In the photo here, I’m holding my traditional warrior costume, woven together from our local wilt hibiscus fibers and banana leaves. We used to wear these grass skirts during traditional dancing ceremonies, to represent our tribe and our customs in meetings and on special occasions. On my head is what we call a ‘fou’uru’ — a head pant made from a local plant called ‘wawao’, found only in coastal areas, that is also tied up in a coconut stick broom with long feathers from roosters.

It was our tradition to collect and prepare these costume materials yearly, or when leftover broken costumes needed to be repaired. I learned this tradition from my grandparents, and as a father continue to teach my five children.

It was six years ago, in 2012, when I noticed a change in these plants.

The wilt hibiscus can usually grow anywhere and everywhere — local farmers even use it as posts for fencing while it grows. During the dry season, it still grows in green, like it does during the rest of the year. Our tribe used to cut young branches from this wilt hibiscus, remove the outer parts, and soak them in the sea-water for two and a half weeks. At the end of this process, we’d remove the sticky excess water and be left with the white, dry fibers we desired.

One day, I went back to the spot where I usually cut them. I saw ten young plants, but they had no leaves and were covered with insects. I thought they’d just disappear in the next month — but they never went away. These were insects I’d never seen before. I’d asked friends and families if they knew what was happening, and where the bugs came from. No one had done anything to try to get rid of them.

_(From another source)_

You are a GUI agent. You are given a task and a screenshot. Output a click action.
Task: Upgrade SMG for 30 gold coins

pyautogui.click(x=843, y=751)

I knew about climate change, but never had to confront its impacts like this. Now I recognize the reality: this species of insects is killing the plants that give us the traditional tools and materials founded by my ancestors.

I recently learned that world leaders come together every year to find climate change solutions.

I fear climate change will continue to change the way I live, the way I dress in my costumes and the way my ancestors use these to illustrate our tribe. I fear if this continues, I will lose everything and I do not want that to happen.

So if world leaders are truly finding solutions to climate change in this COP23 meeting, then I hope they truly mean what they talk about — that they ‘walk the talk, and don’t just talk the walk’.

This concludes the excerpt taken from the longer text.